SUPPLIED DATA
----------------
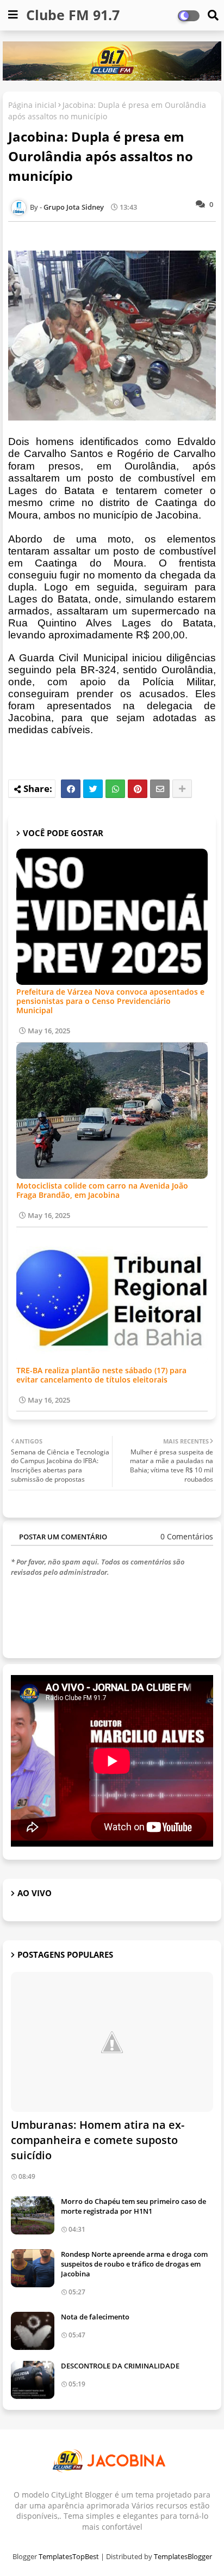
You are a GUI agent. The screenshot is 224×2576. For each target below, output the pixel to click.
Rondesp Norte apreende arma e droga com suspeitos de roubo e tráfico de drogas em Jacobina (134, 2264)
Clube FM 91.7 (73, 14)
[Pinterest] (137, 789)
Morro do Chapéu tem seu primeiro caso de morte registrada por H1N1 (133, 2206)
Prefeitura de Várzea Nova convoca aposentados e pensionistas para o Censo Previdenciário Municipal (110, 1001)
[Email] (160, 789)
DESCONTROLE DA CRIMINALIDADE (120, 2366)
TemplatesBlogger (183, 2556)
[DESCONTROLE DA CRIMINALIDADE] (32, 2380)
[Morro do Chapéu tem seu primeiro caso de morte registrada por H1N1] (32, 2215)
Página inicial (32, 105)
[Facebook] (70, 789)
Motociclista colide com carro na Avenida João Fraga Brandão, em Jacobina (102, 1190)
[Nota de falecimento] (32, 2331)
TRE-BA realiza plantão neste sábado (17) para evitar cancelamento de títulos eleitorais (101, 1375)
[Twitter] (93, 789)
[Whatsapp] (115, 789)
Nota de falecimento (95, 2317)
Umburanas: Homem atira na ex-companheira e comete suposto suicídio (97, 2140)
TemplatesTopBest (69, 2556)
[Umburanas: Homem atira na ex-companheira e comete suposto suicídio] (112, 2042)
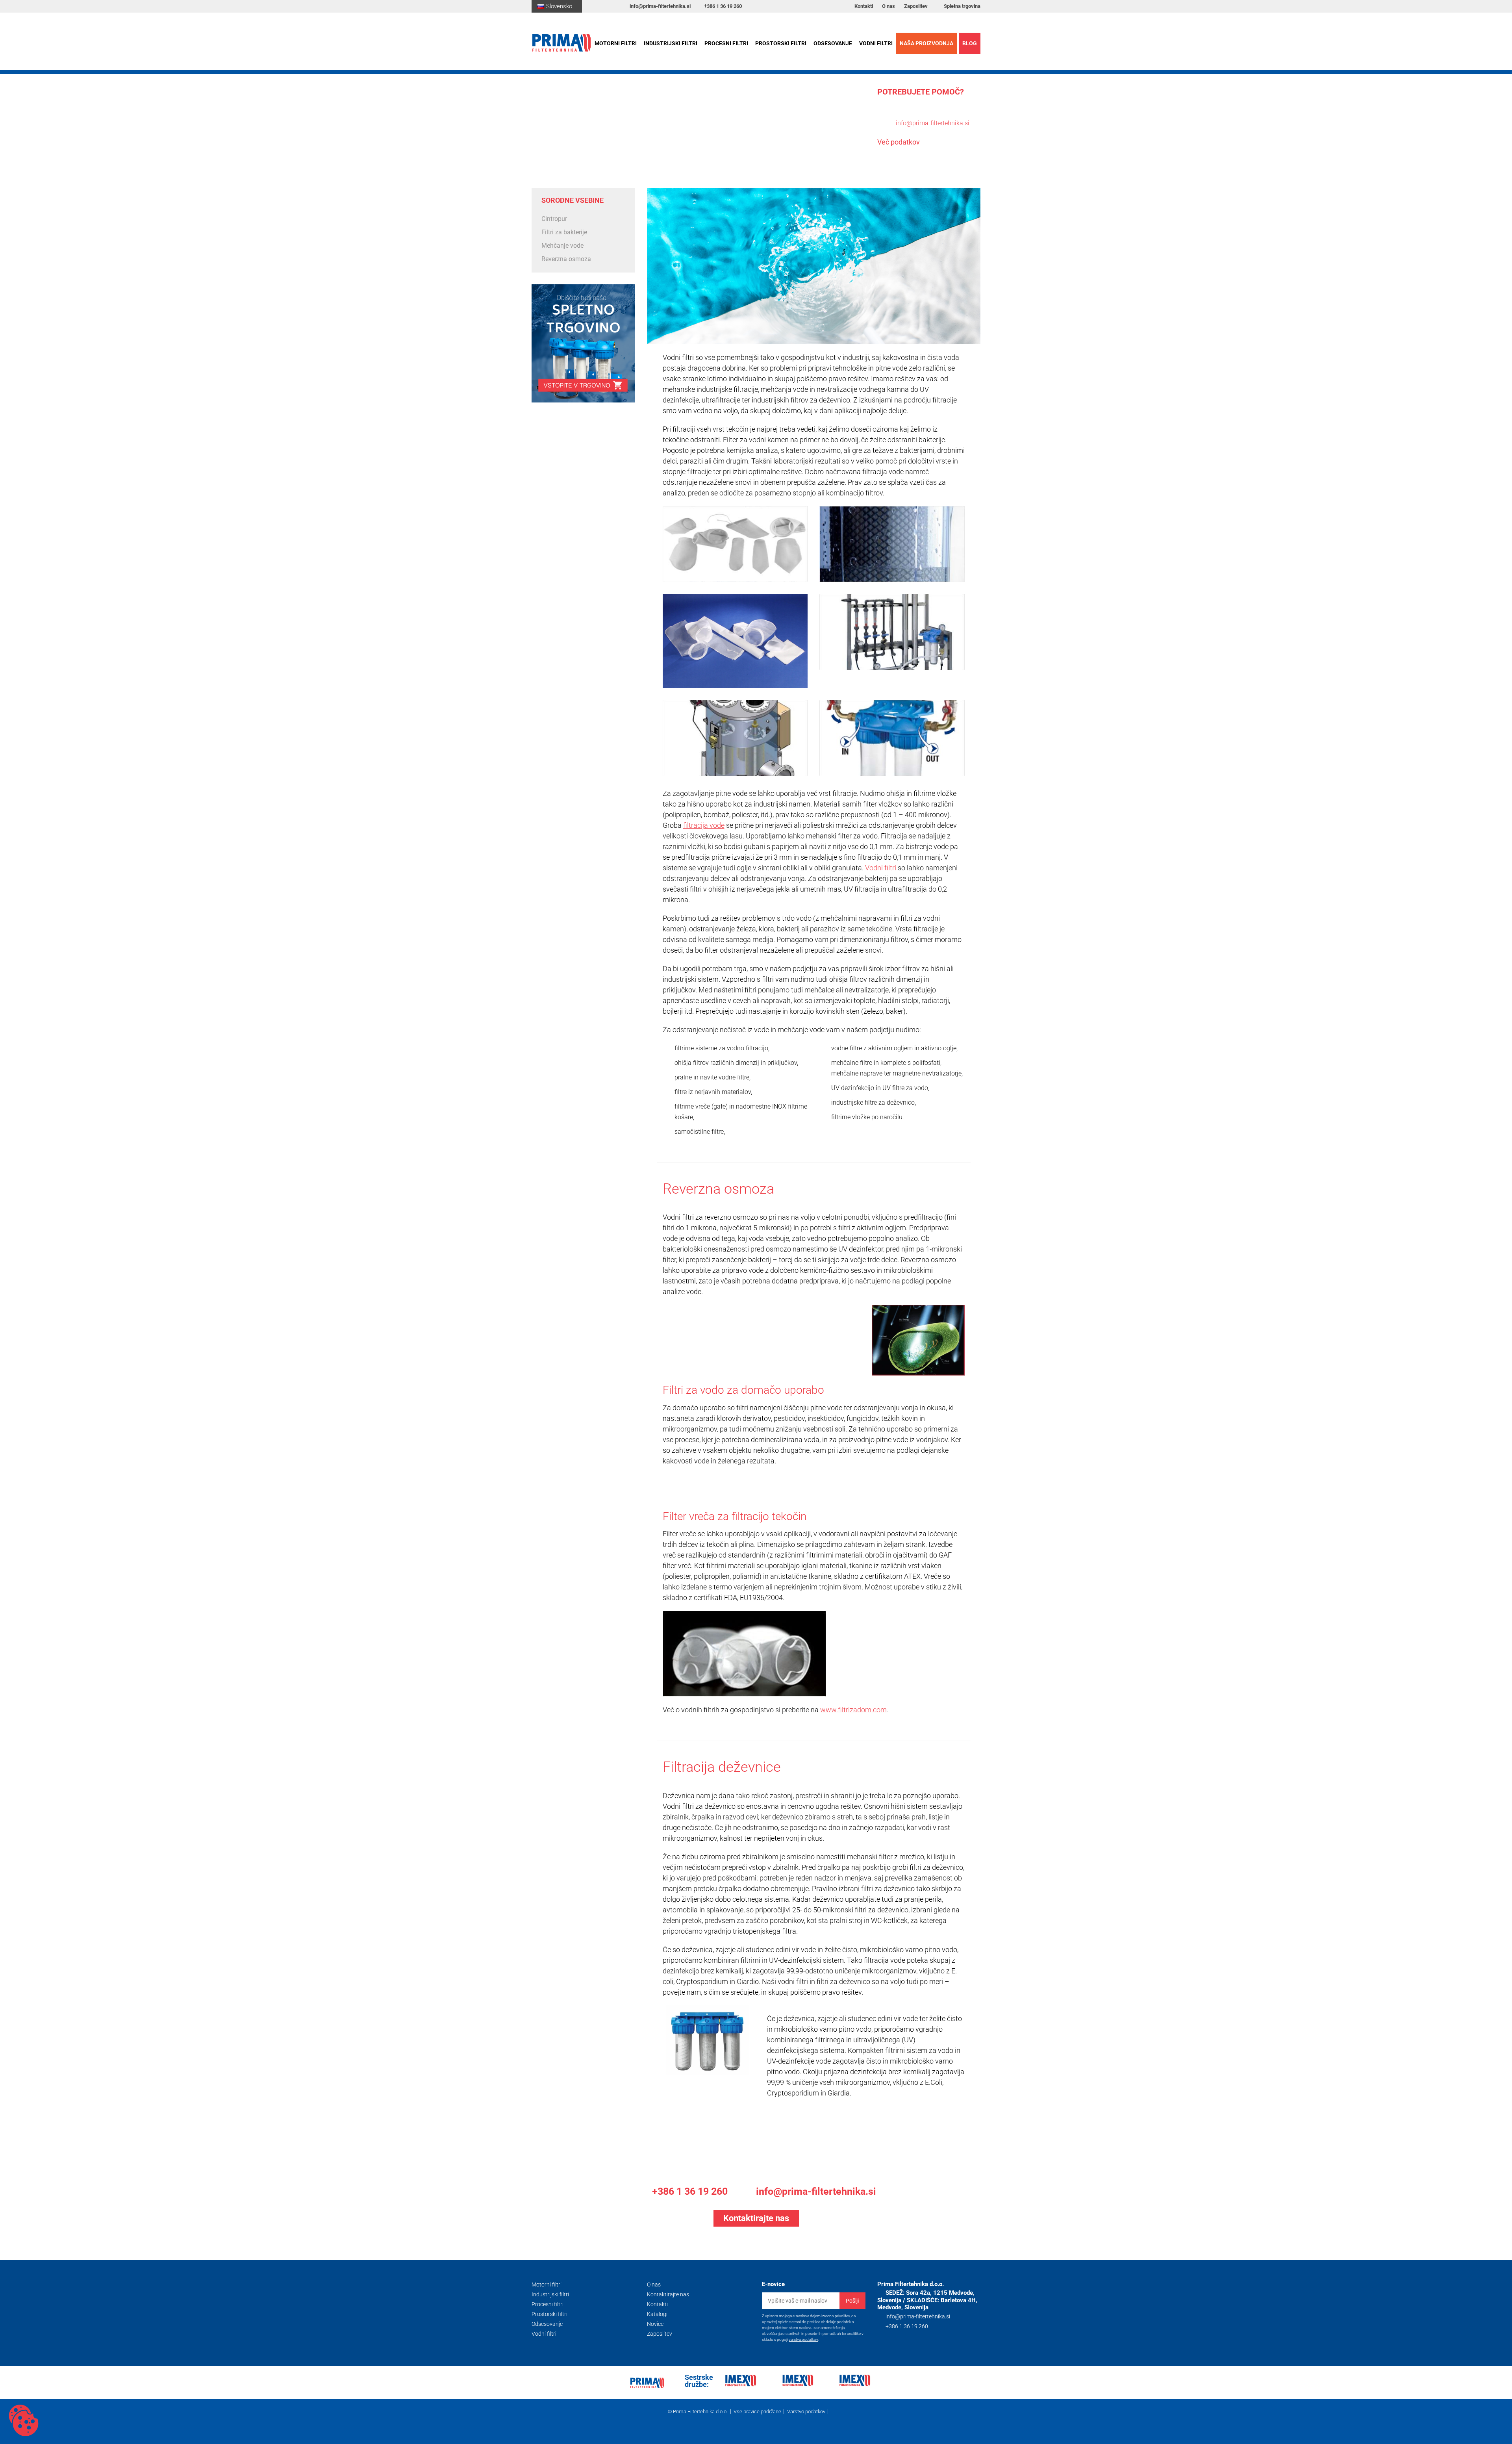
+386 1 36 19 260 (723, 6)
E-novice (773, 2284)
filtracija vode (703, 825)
----------------
EXERCISE PROMPT
Exactly how many lines of the records hold "companheira"? Give the number without any words.

PROBLEM SOLUTION
2